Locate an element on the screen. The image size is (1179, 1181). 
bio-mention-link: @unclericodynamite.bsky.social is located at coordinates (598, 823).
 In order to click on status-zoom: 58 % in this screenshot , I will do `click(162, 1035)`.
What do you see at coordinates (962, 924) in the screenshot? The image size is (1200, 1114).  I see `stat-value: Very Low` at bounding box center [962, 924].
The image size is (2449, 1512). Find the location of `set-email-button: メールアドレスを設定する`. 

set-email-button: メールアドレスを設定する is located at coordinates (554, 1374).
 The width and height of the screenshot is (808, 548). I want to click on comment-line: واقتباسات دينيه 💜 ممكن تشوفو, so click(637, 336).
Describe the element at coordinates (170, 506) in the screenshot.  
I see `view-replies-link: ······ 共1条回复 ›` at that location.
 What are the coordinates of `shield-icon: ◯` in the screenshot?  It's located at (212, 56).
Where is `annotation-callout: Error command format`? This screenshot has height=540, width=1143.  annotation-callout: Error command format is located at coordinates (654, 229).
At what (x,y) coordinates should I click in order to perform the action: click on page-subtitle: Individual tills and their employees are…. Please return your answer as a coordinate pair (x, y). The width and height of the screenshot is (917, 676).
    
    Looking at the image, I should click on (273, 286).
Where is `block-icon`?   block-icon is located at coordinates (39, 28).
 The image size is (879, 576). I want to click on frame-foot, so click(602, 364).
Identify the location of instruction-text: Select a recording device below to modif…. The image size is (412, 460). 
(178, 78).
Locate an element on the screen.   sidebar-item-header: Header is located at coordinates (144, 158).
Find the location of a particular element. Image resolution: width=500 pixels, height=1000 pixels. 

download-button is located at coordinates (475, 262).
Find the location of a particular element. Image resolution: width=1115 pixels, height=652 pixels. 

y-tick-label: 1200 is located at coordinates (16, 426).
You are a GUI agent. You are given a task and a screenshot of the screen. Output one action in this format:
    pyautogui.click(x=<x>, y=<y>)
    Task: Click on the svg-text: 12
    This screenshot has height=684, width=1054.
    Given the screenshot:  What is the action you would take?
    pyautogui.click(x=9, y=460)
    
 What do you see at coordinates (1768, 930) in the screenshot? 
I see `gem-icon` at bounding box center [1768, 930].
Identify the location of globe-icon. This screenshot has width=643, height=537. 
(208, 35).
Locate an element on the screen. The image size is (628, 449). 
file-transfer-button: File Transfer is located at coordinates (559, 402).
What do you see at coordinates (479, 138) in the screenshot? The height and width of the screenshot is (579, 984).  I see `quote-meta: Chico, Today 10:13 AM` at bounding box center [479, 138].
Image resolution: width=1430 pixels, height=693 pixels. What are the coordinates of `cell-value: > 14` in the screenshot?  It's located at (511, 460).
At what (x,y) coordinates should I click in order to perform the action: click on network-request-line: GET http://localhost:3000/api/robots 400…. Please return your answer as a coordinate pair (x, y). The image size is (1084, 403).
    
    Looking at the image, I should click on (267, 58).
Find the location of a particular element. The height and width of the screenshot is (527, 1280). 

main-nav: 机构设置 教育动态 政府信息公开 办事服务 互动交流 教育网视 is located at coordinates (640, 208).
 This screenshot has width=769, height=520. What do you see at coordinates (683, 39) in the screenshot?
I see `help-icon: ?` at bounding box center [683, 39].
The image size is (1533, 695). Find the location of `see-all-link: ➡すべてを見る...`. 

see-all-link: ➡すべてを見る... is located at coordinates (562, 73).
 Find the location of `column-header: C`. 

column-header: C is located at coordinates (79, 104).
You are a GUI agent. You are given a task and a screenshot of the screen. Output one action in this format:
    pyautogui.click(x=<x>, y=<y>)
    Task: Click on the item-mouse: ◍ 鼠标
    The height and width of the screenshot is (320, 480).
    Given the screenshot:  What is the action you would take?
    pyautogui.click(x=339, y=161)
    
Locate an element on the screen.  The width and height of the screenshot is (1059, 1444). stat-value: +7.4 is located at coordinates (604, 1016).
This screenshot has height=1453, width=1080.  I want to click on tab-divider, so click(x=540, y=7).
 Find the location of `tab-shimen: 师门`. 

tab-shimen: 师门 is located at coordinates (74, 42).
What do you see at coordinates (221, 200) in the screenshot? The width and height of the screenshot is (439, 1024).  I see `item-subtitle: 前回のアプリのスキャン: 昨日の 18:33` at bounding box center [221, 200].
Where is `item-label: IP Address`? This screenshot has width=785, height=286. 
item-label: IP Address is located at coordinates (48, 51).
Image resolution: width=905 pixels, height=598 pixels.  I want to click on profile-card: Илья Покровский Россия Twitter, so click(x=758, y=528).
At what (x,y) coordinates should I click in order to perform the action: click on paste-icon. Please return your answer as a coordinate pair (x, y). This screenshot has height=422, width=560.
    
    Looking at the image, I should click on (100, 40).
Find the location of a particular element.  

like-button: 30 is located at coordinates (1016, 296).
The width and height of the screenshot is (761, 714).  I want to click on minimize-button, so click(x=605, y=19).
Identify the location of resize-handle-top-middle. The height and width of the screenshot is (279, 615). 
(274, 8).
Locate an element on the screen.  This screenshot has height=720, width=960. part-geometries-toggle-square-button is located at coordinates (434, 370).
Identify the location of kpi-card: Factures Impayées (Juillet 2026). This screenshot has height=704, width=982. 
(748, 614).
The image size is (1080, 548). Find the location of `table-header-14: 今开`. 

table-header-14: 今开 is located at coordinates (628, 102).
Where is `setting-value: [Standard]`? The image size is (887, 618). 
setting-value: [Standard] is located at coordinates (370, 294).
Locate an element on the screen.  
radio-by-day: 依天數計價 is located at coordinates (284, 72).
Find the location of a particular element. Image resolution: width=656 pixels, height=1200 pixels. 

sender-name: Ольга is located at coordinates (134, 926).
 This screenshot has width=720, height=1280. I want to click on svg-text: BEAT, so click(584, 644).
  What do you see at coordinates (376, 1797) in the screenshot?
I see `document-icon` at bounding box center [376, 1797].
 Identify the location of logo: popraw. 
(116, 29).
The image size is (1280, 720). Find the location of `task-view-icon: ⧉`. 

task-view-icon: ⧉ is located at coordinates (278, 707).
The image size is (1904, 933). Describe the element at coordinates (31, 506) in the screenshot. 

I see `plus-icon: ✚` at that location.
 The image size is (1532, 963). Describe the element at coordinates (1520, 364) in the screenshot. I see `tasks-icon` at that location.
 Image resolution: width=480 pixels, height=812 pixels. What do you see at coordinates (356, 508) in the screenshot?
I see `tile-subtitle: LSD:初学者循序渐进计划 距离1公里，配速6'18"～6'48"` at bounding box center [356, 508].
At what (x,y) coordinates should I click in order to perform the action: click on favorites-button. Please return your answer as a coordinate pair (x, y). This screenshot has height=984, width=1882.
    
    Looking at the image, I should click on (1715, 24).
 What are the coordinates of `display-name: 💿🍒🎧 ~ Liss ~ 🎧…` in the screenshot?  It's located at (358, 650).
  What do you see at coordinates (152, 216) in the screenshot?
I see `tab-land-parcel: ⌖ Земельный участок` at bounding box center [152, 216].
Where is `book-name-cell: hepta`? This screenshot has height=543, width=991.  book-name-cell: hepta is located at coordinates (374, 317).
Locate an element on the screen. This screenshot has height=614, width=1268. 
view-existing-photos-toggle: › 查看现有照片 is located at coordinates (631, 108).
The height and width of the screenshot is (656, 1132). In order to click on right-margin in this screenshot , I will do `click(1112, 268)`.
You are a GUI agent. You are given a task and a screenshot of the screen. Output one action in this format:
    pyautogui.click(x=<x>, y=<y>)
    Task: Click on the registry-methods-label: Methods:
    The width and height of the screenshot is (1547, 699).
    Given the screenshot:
==================================================
## PROBLEM
Copy out again, word for word, the part that opens with the line containing "has height=422, width=560." and closes with the line containing "The width and height of the screenshot is (761, 714).", including both of those lines.

## SOLVED EXERCISE
At what (x,y) coordinates should I click in order to perform the action: click on paste-icon. Please return your answer as a coordinate pair (x, y). This screenshot has height=422, width=560.
    
    Looking at the image, I should click on (100, 40).
Find the location of a particular element.  

like-button: 30 is located at coordinates (1016, 296).
The width and height of the screenshot is (761, 714).  I want to click on minimize-button, so click(x=605, y=19).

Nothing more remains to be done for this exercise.